Instead of thinking of halos as objects with a particular mass, we can think of them as statistical fluctuations in the Gaussian random field that seeded cosmic structure. In this picture, the mass of a halo can be expressed as a significance or "peak height", $\nu$. In a Gaussian random field, peak height is trivially defined as overdensity, delta, divided by the variance. Halos, however, are non-linearly collapsed objects; what is their overdensity, and what is the corresponding variance?

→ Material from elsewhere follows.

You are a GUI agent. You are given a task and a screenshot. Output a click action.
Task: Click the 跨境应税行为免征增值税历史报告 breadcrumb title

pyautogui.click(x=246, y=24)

We use the approximation of linear collapse to derive a definition. According to the top-hat collapse model (Gunn & Gott 1972), shells of dark matter turn around once they include a certain overdensity, and one can come up with a crude estimate for when they collapse into a "virialized" object. At this point in time, the overdensity enclosed is $\delta_{\rm c} = 1.686$ (in an Einstein-de Sitter universe). To compute the variance, we assign the halo a spatial scale corresponding to the radius that enclosed the halo's mass initially, called the Lagrangian radius (which depends on our definition of the halo's mass today).

By combining these two estimates, we obtain an expression for the peak height, $\nu = 1.686 / \sigma(R, z)$. Objects with small peak heights have, on average, collapsed in the past. Objects with $\nu = 1$ are collapsing at the current time, and objects with large peak heights have, on average, not yet collapsed. This logic leads to the concept of the non-linear mass scale, i.e., the mass that is currently collapsing which satisfies $\nu(M_{\rm NL}) = 1$.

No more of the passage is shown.